Problems and tasks:
[a] In the self-doubt passage below, what does the writer call the real danger?
[b] Extend the self-doubt passage below, picking up after its final sentence.

Text for analysis:
So whatever it is you want to do, whether you want to write a book or go back to university, start a blog, learn a language, run a marathon – or whether, like I have, you look at a newspaper article and believe you’re not good enough, the most valuable thing you can do, is start telling yourself that yes, actually, you are. YES YOU ARE.

Forget the monster in the middle of the room, that one’s all talk. Failing to try is the real danger. And if you don’t deal with it, it’s the monster under the bed that will get you in the end.

Comments

  1. Wow Jo. Just wow. You’ve always been amazingly insightful and here you are really getting your words out there. The world of medicine is a better place with you in it. Keep on keeping on. And bloody well done!

  2. I have never had any doubts about your being good enough – from reading your blog for the very first time I have been captivated by your voice, your ability to make me smile or bring tears to my eyes. I am so happy you are getting the recognition you deserve – congratulations!

Provided data:
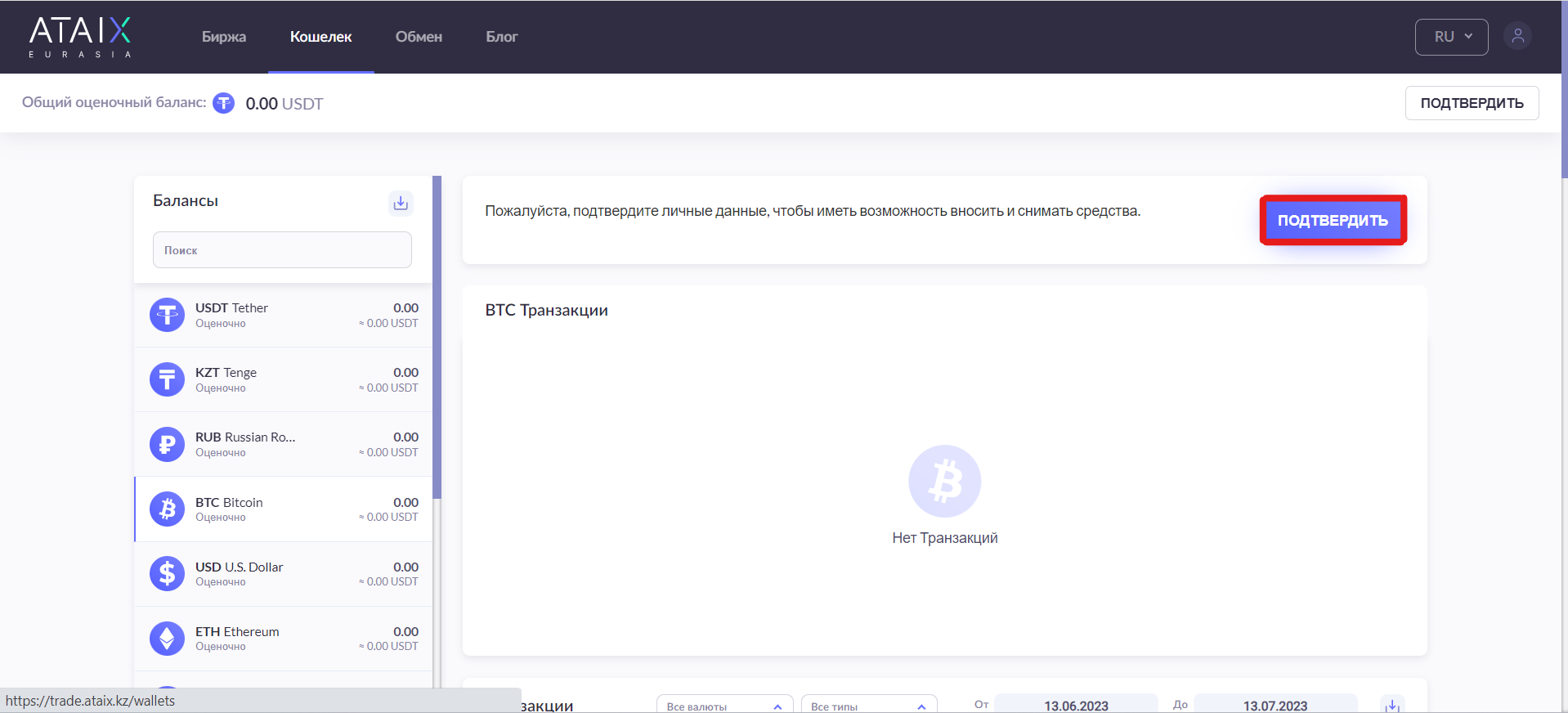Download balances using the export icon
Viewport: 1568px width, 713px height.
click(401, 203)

==

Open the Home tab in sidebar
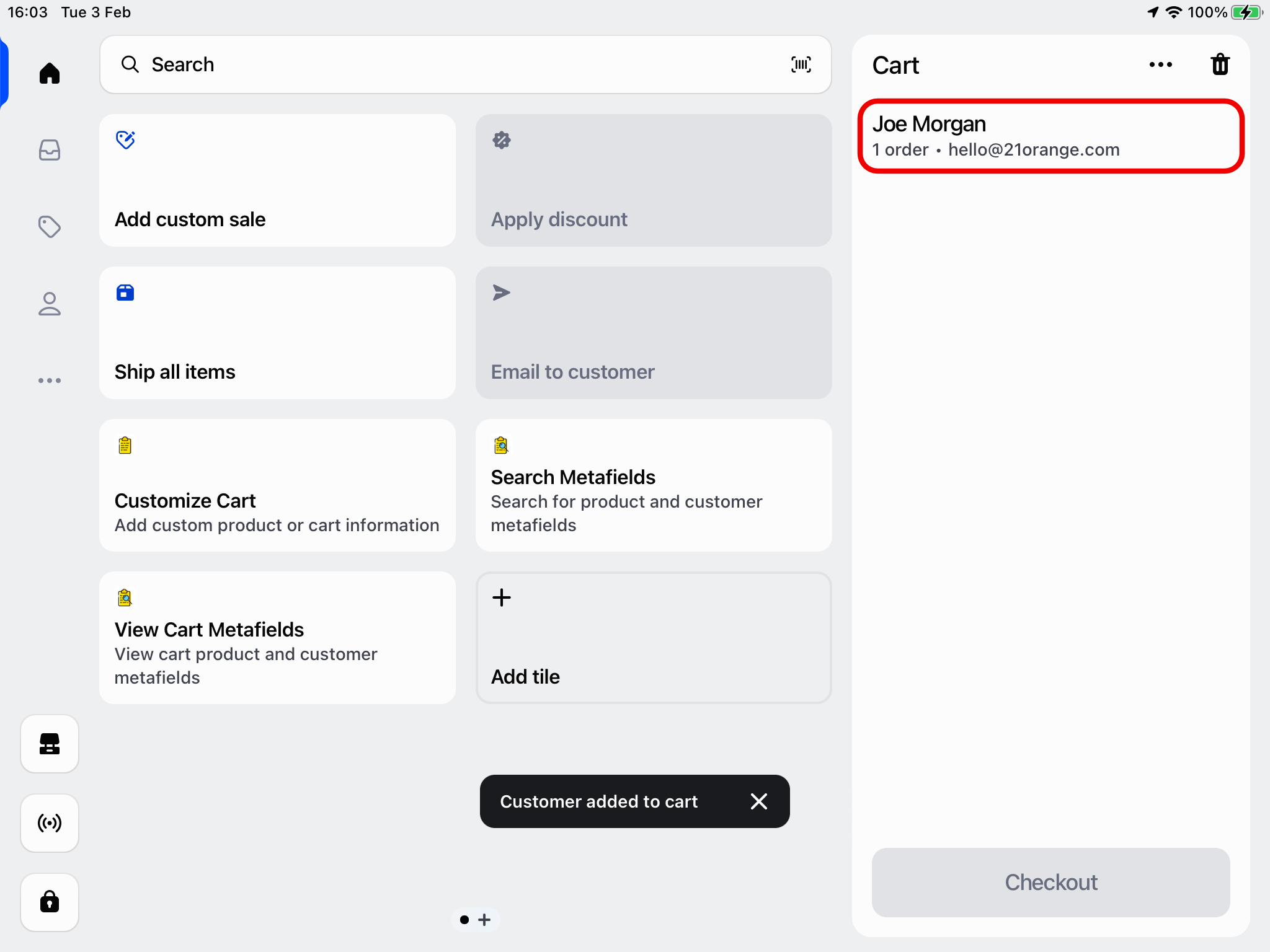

Responses to the tasks:
[a] Failing to try.

[b]
  3. Oh Joanna… what a bloody fantastic post… so insightful, so inspirational and so motivational! As are all the folk, ‘the new voices of fiction’ highlighted in The Observer… huge congratulations for being one of them.

    It’s been great reading about you & your story this last year; since Simon of Savidgereads@gmail.com first tipped you as one to watch early in 2015, seeing you blossom on Twitter… always happy, thriving in your unfolding success BUT ultimately always friendly, & encouraging others.

    This morning you’ve made smile, happy-cry a little… egged me on to do a cartwheel, run up a hill Maria style and burst into song. (Okay physically I can’t just yet, the sutures won’t permit, but mentally I’m warming up & stretching and the butterflies in my belly are stiring😊)

    You say its not-an-Athena-Style-poster – but first job when I get back to my desk will be to print this out and stick it somewhere I’ll read AND respond to often… although definitely, thinking of modifiable factors, NOT the fridge door😉

  4. Failure scares the hell out of me… every day that I don’t progress in some measurable way, every competition I’m not even long-listed for… It’s really scary. Thanks for writing this.

  5. In my head I sprinted a marathon after reading your motivational post, even though in reality I’d probably struggle to get past the end of the avenue. I am often plagued with self-doubt regarding my writing, but keep trying, and your words have spurred me on to start the novel I’ve been promising myself I will write. Thank you, and a happy new year!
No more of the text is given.